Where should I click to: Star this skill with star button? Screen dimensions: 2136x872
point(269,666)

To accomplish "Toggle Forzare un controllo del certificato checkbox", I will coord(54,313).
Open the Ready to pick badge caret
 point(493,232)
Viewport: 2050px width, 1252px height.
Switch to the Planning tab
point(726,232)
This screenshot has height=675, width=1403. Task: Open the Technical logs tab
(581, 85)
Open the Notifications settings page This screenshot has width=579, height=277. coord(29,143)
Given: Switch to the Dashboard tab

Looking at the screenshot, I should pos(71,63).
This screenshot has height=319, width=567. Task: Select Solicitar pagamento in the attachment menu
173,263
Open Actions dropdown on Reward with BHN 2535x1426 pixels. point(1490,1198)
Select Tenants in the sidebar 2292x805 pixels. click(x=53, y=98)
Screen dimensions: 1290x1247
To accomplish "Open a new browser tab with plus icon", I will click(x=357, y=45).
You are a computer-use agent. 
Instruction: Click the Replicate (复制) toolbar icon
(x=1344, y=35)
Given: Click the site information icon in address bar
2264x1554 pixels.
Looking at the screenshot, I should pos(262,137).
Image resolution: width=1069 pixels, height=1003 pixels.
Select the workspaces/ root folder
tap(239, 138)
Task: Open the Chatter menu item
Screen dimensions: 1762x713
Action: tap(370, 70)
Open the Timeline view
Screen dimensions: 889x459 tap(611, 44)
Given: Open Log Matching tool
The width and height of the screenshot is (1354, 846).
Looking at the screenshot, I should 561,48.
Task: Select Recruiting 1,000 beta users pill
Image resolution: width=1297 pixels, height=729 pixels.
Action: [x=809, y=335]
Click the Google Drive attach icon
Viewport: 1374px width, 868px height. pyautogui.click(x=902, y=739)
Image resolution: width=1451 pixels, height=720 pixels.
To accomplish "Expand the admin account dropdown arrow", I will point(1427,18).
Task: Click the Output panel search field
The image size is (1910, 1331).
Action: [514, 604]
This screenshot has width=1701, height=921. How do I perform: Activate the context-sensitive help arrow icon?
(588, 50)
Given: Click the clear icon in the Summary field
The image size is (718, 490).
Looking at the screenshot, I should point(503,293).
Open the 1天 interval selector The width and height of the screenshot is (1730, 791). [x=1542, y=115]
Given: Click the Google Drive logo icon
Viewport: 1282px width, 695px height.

****************************************

# What you have to do
Write out every line in the data that holds the string "accomplish".

# Completed exercise
To accomplish "Toggle Forzare un controllo del certificato checkbox", I will coord(54,313).
To accomplish "Open a new browser tab with plus icon", I will click(x=357, y=45).
To accomplish "Expand the admin account dropdown arrow", I will point(1427,18).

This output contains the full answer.